1936 — Rosalind, driven by Ben White, wins the Hambletonian Stakes in straight heats.
1937 — Shirley Hanover, driven by Henry Thomas, wins the Hambletonian Stakes in straight heats.
1942 — The Ambassador, driven by Ben White, wins the Hambletonian Stakes in the third heat.
1953 — Helicopter, driven by Harry Harvey, wins the Hambletonian Stakes in the third heat.
1978 — Cold Comfort, driven by 23-year-old Peter Haughton, ties the International Trot mark of 2:31 3-5 at Roosevelt Raceway which makes Haughton the youngest driver to win the International.
1990 — Wayne Grady of Australia sheds his runner-up image with a 3-stroke victory over Fred Couples in the PGA Championship.
1994 — Major league baseball players strike in the sport’s eighth work stoppage since 1972.
1995 — Ernie Els sets a PGA record with the lowest three-day score in a major. Els, with a 197, holds a three-stroke lead in the PGA Championship.
2000 — Evander Holyfield scores a 12-round unanimous decision over John Ruiz in Las Vegas to win the vacant WBA heavyweight title.
2007 — Tiger Woods captures the PGA Championship to win at least one major for the third straight season and run his career total to 13. Woods closes with a 1-under 69 for a two-shot victory over Woody Austin.
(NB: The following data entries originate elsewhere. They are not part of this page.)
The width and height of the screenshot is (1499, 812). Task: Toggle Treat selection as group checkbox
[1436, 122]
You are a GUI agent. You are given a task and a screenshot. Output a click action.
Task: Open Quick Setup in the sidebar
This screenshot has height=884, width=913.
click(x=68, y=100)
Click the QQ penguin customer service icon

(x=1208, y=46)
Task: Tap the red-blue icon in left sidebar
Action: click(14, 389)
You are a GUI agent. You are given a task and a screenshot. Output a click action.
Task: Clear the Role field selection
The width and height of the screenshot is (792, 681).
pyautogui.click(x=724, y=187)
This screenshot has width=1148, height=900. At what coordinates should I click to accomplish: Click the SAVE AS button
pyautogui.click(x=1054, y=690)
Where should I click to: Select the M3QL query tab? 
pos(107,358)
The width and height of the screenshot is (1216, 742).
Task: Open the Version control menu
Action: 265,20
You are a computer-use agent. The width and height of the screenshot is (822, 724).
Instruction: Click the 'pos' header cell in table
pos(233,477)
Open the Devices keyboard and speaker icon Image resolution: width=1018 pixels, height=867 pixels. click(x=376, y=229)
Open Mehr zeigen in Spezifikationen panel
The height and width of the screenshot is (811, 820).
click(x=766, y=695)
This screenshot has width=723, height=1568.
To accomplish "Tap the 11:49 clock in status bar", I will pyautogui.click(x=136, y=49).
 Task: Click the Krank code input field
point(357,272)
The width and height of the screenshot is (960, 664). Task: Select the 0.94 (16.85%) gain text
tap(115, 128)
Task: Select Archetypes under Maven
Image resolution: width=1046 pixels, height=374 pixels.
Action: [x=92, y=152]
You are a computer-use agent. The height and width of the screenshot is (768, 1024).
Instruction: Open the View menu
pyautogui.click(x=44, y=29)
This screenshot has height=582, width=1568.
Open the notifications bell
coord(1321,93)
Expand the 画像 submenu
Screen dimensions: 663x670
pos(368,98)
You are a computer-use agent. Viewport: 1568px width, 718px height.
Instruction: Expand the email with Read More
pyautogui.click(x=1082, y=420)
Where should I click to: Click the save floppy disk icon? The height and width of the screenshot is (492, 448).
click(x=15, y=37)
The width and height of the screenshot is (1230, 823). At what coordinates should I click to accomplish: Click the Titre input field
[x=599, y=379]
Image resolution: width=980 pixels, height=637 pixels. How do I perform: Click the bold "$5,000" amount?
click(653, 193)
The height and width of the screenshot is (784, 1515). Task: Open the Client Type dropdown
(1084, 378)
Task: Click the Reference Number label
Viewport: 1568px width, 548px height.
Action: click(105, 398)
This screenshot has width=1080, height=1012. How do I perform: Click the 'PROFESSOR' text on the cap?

2008 — American super-swimmer Michael Phelps wins his 3rd of 8 gold medals at the Beijing Olympics when he takes the 200m freestyle in world record 1:42.96.
2011 — Tiger Woods misses the cut at the PGA Championship at Atlanta Athletic Club. With one final bogey for a 3-over 73, Woods finishes out of the top 100 for the first time ever in a major. He is 15 shots behind Jason Dufner and Keegan Bradley.
2012 — The U.S. men’s basketball team defend its title by fighting off another huge challenge from Spain, pulling away in the final minutes for a 107-100 victory and its second straight Olympic championship. The victory by the men’s basketball team gives the United States its 46th gold medal in London, the most ever by Americans in a “road” Olympics.
2012 — Rory McIlroy breaks the PGA Championship record for margin of victory that Jack Nicklaus set in 1980. McIlroy sinks one last birdie from 25 feet on the 18th hole to give him a 6-under 66 for an eight-shot victory. McIlroy closes out a remarkable week by playing bogey-free over the final 23 holes of a demanding Ocean Course at Kiawah Island, S.C.
2016 — Katie Ledecky caps off one of the greatest performances in Olympic history with her fourth gold medal and second world record, shattering her own mark in the 800-meter freestyle. Ledecky is the first woman since Debbie Meyer swept the three longer freestyle events at the same Olympics. Meyer took the 200, 400 and 800 at the 1968 Mexico Games.
2018 — Brooks Koepka wins his first PGA Championship, playing poised and mistake-free golf down the stretch amid ear-splitting roars for Tiger Woods and a late charge from revitalized Adam Scott. Koepka becomes the fifth player to win the U.S. Open and the PGA in the same year.